More than any other book, the Liber Abaci introduced the Indian system to the West. In it Fibonacci demonstrated ways to do arithmetic that were quicker, easier and more elegant than the methods the Europeans had been using. Long multiplication and long division might seem dreary to us now, but at the beginning of the thirteenth century they were the latest technological novelty.
Not everyone, however, was convinced to switch immediately. Professional abacus operators felt threatened by the easier counting method, for one thing. (They would have been the first to realize that the decimal system was essentially the abacus with written symbols.) On top of that, Fibonacci’s book appeared during the period of the Crusades against Islam, and the clergy was suspicious of anything with Arab connotations. Some, in fact, considered the new arithmetic the Devil’s work precisely because it was so ingenious. A fear of Arabic numerals is revealed through the etymology of some modern words. From zephyr came ‘zero’ but also the Portuguese word chifre, which means ‘[Devil] horns’, and the English word cipher, meaning ‘code’. It has been argued that this was because using numbers with a zephyr, or zero, was done in hiding, against the wishes of the Church.

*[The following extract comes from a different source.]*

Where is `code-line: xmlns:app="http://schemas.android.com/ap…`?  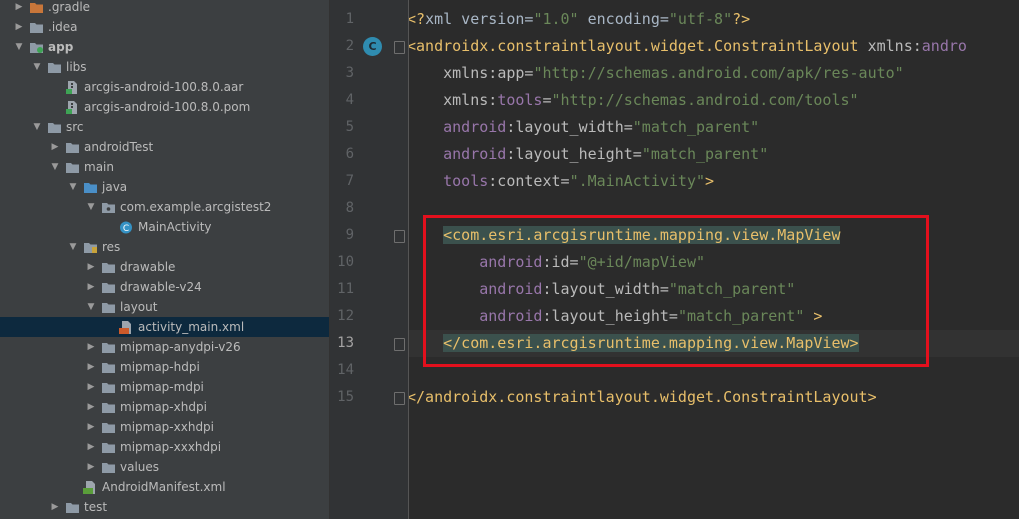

In 1299 Florence banned Arabic numerals because, it was said, the slinky symbols were easier to falsify than solid Roman Vs and Is. A 0 could easily become a 6 or 9, and a 1 morph seamlessly into a 7. As a consequence, it was only around the end of the fifteenth century that Roman numerals were finally superseded, though negative numbers took much longer to catch on in Europe, gaining acceptance only in the seventeenth century, because they were said to be used in calculations of illegal money-lending, or usury, which was associated with blasphemy. In places where no calculation is needed, however, such as legal documents, chapters in books and dates at the end of BBC programmes, Roman numerals still live on.
With the adoption of Arabic numbers, arithmetic joined geometry to become part of mathematics in earnest, having previously been more of a tool used by shopkeepers, and the new system helped open the door to the scientific revolution.